**Work task**
Resume the Teladoc stock analysis, writing on from its final bullet point.

**Extract to read**
▼▼▼

Tuesday, April 21, 2020

An @MarquetteAIM Small Cap holding: Teladoc Health, Inc (TDOC, $157.33): “Is Recent Outperformance TELLing Us it’s Time to Sell? ” by: Nick Shotkoski, AIM student at Marquette University

Teladoc Health, Inc (TDOC, $157.33): “Is Recent Outperformance TELLing Us it’s Time to Sell? ”
By: Nick Shotkoski, AIM Student at Marquette University

Teladoc about Machine Learning – Technology and Operations Management

Disclosure: The AIM Equity Fund currently holds this position. This article was written by myself, and it expresses my own opinions. I am not receiving compensation for it and I have no business relationship with any company whose stock is mentioned in this article.


Teladoc Health, Inc. (NYSE:TDOC) provides virtual care technology solutions to hospitals and health systems allowing for mobile access to physicians for a wide range of conditions varying from mild infections to more severe conditions such as cancer.
• In light of the recent Covid-19 outbreak, Teladoc’s technology is garnering a great deal of interest due to its ability to help play a role in preventing the spread of the disease by allowing patients with less severe symptoms to receive treatment without unnecessary trips to the hospital.
• Teladoc’s technology also helps to free up capacity in the health system by allowing patients to receive medical care from their home instead of unnecessarily taking up capacity at a hospital.
•Due to this potential in facilitating social distancing, Teladoc’s stock is up an impressive 87.92% year to date, noticeably outperforming the broader market.
• While this Covid-19 outbreak shows the immense potential of Teladoc’s products, the company still has yet to turn a profit and trades at a Price/Sales multiple around 20x, hinting it may be a good time to trim the position.

▲▲▲

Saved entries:
▼▼▼

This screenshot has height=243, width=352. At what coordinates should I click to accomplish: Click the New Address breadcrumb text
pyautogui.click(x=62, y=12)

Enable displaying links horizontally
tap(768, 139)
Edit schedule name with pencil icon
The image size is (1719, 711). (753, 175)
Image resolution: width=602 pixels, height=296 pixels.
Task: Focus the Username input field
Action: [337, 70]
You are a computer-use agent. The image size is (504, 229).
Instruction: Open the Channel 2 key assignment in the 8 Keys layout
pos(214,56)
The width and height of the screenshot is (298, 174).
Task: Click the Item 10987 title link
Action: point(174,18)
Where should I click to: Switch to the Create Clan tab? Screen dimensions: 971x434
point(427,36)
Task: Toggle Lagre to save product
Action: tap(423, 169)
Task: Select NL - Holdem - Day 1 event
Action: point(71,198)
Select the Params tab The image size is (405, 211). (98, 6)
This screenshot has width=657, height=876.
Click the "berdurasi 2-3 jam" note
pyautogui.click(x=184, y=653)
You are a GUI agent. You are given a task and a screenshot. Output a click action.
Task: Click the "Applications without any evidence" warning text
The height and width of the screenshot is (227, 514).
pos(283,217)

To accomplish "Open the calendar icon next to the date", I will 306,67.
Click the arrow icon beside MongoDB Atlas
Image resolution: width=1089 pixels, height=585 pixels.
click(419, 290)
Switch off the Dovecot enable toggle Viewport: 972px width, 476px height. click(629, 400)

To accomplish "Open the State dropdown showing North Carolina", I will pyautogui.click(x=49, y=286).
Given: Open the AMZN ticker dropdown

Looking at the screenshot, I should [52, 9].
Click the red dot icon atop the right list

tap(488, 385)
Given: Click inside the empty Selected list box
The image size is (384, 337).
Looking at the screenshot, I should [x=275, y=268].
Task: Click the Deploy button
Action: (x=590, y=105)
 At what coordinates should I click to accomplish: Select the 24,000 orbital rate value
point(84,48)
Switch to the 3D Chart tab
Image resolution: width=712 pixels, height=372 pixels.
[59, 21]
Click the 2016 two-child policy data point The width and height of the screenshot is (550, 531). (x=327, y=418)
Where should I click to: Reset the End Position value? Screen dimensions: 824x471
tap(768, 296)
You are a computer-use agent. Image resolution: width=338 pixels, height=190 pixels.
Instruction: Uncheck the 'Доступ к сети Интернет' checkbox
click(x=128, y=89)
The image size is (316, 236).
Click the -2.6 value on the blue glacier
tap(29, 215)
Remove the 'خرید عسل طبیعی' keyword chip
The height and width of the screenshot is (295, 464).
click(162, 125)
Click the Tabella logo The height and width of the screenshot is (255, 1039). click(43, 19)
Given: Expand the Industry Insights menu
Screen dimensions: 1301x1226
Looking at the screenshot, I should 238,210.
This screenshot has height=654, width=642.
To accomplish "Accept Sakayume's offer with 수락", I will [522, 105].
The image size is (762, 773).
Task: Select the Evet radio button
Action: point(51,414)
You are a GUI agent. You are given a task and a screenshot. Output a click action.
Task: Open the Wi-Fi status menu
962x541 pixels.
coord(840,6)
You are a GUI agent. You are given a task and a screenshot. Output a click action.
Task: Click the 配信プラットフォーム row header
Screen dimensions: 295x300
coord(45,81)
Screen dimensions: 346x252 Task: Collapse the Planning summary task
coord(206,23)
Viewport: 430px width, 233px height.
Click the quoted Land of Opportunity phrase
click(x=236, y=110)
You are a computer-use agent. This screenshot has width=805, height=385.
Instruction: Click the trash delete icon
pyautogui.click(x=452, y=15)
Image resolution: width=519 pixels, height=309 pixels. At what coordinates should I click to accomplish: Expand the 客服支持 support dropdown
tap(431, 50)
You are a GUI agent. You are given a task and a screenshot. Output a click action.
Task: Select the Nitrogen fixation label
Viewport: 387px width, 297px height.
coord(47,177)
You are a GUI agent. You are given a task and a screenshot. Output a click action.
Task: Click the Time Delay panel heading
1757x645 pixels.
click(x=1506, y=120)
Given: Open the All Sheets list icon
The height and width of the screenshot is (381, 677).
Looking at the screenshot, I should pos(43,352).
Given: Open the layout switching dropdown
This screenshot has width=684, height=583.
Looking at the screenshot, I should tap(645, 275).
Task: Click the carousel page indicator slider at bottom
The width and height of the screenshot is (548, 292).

▲▲▲

**Answer to the exercise**
Key points:  
The recent Covid-19 crisis has been a defining event for Teladoc. Teladoc’s telehealth platform has become extremely valuable due to its ability to allow physicians to meet with patients from within the comfort of their homes. This prevents the spread of the virus by allowing patients and physicians to avoid unnecessary contact in the high density environment of a hospital. This also frees up capacity in the healthcare system by allowing physicians to meet with patients and not have to use protective masks and other medical supplies that are in critical demand at the moment.

The utility of Teladoc’s products in this crisis is beginning to flow through to the company’s financial performance. Since the beginning of March, Teladoc has seen daily medical visits on its platform double to more than 20,000 per day. As a result, the company was also able to raise guidance from 170 million to over 180 million for the first quarter 2020. Of this rapid growth in users, the company stated that 60% is due to new user growth. This places Teladoc in a position to capitalize on a growing customer base well beyond the Covid-19 crisis if they can retain some of these new customers going forward. Clearly, the company has a great product that is well suited for the current health crisis.

Wall Street and investors across the country have taken notice in the company’s potential to see a surge in growth as a result of the Covid-19 outbreak. The stock began the year trading at $83.72 and has risen all the way to $157.33 as of yesterday’s close. In this time frame, the company’s Price to Sales ratio has ballooned from ~11x to more than 20x last twelve month sales. And while the company has seen sales grow at an enticing 66.3% CAGR over the past five years, it has never turned an operating profit for a single quarter and is not projected to have positive EPS until 2023.  

The company will need to find a way to retain customers and medical visit volume beyond the current healthcare crisis. While physicians and patients have flocked to the company out of necessity, this may not be the case once the current health crisis passes and stay at home orders are lifted. It is simply too soon to definitively say whether or not this unprecedented growth can be retained beyond the crisis. If the company is unable to capture the growing number of users beyond the Covid-19 scare, it is difficult to justify these valuation multiples given the company’s lack of profitability.

What has the stock done lately?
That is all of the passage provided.